AWS has cloud networking services for load balancing, traffic routing, content delivery and more. Learn which services and features work best with this overview.

A cloud architecture requires secure and reliable network connectivity. Whether an organization hosts all its workloads in the cloud or keeps some applications and data on premises, the system will only function properly if there's a secure, reliable connection to the cloud network and between resources.

IT teams rely on public cloud networking services to manage and monitor traffic, facilitate communication across environments, protect sensitive data from public exposure, and perform various other functions.

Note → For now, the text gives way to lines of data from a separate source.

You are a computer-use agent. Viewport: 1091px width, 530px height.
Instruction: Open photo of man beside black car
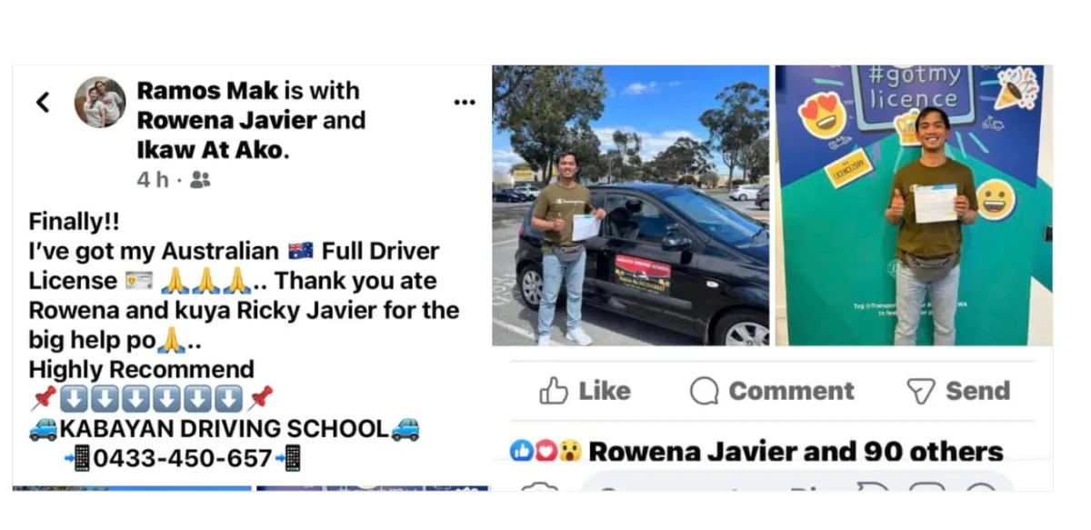(631, 205)

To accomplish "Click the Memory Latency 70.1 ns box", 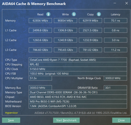I will pyautogui.click(x=116, y=21).
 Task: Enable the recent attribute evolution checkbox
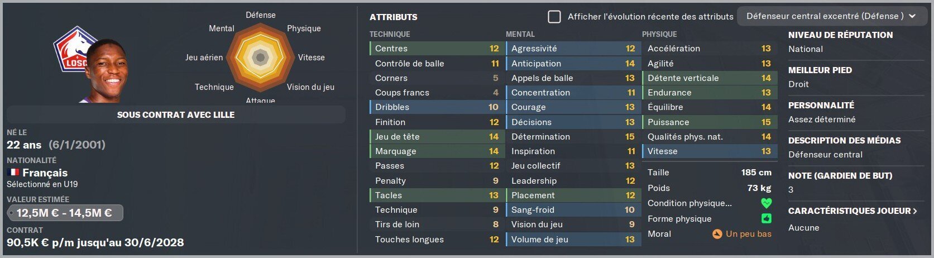pos(554,17)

AWS offers a range of services to help cloud consumers establish and maintain network connectivity and security for their applications -- on premises and in the cloud. Explore this list of key AWS networking services to see which features meet your network requirements.

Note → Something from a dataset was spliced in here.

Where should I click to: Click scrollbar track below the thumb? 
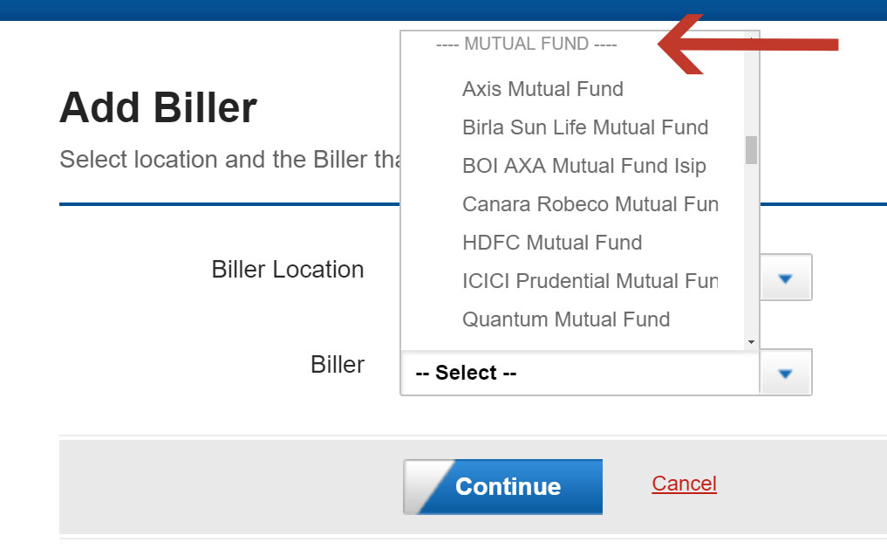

Amazon Virtual Private Cloud

Amazon Virtual Private Cloud (Amazon VPC) creates a virtual network where developers can launch resources into an isolated virtual network. Developers use this service to enable secure communication between different parts of the cloud network, such as Amazon EC2 instances in different subnets.

Network configuration is customizable with Amazon VPC, so developers can control configuration choices such as IP address ranges as well as when to use public and private subnets. Developers and administrators can also create security groups and use network access control lists to filter traffic for a more secure virtual network. The VPC ingress routing feature is another way to boost VPC network security. VPC ingress routing enables you to deploy security appliances to screen inbound and outbound VPC traffic.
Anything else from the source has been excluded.